In any case, avoiding the term Barrett’s oesophagus should be routine if the biopsy site is unclear, because it implies a risk of neoplasia that would be incorrect if the biopsy came from the stomach. A diagnosis such as “glandular mucosa with intestinal metaplasia” combined with a statement in the pathology report about the uncertainty of the exact site of the biopsy would eliminate the potential misunderstanding that could arise if the word Barrett’s appeared.

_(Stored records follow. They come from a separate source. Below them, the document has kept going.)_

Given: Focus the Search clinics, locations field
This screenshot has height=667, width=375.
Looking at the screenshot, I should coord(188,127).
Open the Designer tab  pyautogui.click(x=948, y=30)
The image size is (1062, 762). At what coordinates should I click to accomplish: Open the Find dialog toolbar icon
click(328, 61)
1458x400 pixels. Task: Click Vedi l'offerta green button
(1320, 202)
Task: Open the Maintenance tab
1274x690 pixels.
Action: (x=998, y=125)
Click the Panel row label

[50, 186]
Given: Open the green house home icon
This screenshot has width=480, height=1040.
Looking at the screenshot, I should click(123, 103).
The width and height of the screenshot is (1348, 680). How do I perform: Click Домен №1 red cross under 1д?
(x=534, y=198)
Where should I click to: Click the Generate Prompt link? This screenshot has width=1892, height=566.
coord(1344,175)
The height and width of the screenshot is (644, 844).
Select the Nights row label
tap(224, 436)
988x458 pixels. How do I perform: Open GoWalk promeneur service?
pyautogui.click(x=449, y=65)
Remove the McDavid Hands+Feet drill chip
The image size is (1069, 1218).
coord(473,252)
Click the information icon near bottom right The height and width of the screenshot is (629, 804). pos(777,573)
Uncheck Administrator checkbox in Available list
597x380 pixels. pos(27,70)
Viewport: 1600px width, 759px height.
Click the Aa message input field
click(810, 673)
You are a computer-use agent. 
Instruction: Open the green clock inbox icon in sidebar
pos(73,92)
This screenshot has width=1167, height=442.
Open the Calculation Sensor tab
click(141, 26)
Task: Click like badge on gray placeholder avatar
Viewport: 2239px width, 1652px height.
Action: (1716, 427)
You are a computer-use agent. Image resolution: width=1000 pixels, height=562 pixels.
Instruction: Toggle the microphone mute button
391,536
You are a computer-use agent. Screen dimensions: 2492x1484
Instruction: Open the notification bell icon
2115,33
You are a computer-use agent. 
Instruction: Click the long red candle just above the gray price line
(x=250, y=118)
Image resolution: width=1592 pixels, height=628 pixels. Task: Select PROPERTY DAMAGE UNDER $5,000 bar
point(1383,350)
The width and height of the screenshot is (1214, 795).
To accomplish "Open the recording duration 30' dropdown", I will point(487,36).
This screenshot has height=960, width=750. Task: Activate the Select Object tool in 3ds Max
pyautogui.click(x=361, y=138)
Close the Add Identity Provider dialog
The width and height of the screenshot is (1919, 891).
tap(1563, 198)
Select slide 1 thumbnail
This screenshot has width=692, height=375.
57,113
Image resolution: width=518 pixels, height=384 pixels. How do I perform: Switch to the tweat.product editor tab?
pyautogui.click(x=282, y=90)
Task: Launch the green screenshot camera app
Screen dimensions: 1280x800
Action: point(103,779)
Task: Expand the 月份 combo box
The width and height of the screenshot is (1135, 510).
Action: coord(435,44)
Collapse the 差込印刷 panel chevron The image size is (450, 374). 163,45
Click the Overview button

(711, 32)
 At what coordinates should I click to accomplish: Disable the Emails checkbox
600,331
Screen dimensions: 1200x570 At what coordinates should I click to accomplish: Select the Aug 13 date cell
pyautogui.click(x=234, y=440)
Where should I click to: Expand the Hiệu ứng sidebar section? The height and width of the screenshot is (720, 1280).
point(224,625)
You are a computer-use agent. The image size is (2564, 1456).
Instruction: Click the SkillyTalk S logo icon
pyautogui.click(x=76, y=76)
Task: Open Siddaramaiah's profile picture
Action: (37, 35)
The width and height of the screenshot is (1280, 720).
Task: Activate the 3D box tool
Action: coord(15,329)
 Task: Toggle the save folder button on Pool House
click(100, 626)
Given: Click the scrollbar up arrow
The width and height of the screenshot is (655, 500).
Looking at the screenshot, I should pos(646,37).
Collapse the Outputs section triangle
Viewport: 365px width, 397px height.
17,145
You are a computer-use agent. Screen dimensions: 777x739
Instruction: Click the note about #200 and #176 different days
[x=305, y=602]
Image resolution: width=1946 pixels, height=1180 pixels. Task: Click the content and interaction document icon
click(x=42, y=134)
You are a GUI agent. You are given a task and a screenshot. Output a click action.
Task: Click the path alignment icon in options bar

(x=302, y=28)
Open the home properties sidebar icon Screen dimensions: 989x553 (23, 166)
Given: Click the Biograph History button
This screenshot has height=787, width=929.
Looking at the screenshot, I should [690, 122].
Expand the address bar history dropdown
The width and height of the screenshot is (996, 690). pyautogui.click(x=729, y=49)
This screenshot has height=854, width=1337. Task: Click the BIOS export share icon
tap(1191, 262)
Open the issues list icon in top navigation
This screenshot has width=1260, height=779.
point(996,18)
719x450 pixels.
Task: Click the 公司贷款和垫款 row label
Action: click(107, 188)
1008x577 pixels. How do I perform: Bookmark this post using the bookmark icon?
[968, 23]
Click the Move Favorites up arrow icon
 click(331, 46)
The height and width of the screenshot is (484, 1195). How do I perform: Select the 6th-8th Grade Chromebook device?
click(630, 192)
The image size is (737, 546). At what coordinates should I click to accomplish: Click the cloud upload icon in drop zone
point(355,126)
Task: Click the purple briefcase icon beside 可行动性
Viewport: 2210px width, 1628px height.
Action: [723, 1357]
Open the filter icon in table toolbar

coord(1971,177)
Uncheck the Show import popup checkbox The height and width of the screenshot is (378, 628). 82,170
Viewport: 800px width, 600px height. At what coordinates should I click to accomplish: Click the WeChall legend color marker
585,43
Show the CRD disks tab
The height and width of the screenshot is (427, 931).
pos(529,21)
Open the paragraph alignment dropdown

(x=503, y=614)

One could argue that a general term to describe the various morphological changes in the vicinity of the gastro-oesophageal junction remains useful. However, using “Barrett’s oesophagus” in this way is inappropriate because it now has precise definitions — even though these definitions have significant regional differences. One could also suggest that appropriate education is all that is required to allow Barrett’s oesophagus to be diagnosed correctly. Nevertheless, we still need to know which definition is being used before we can understand what a colleague means by Barrett’s oesophagus. It would be much simpler just to say what we mean using straightforward words.

Others have suggested this solution before (including Norman Barrett himself),1 yet it does not seem to have been widely adopted. Although it might take a long time to eliminate a term as entrenched as Barrett’s oesophagus, the medical community has successfully negotiated changes in diagnostic terminology many times before. In this case, no new definitions would be required — simply the application of expressions we already understand.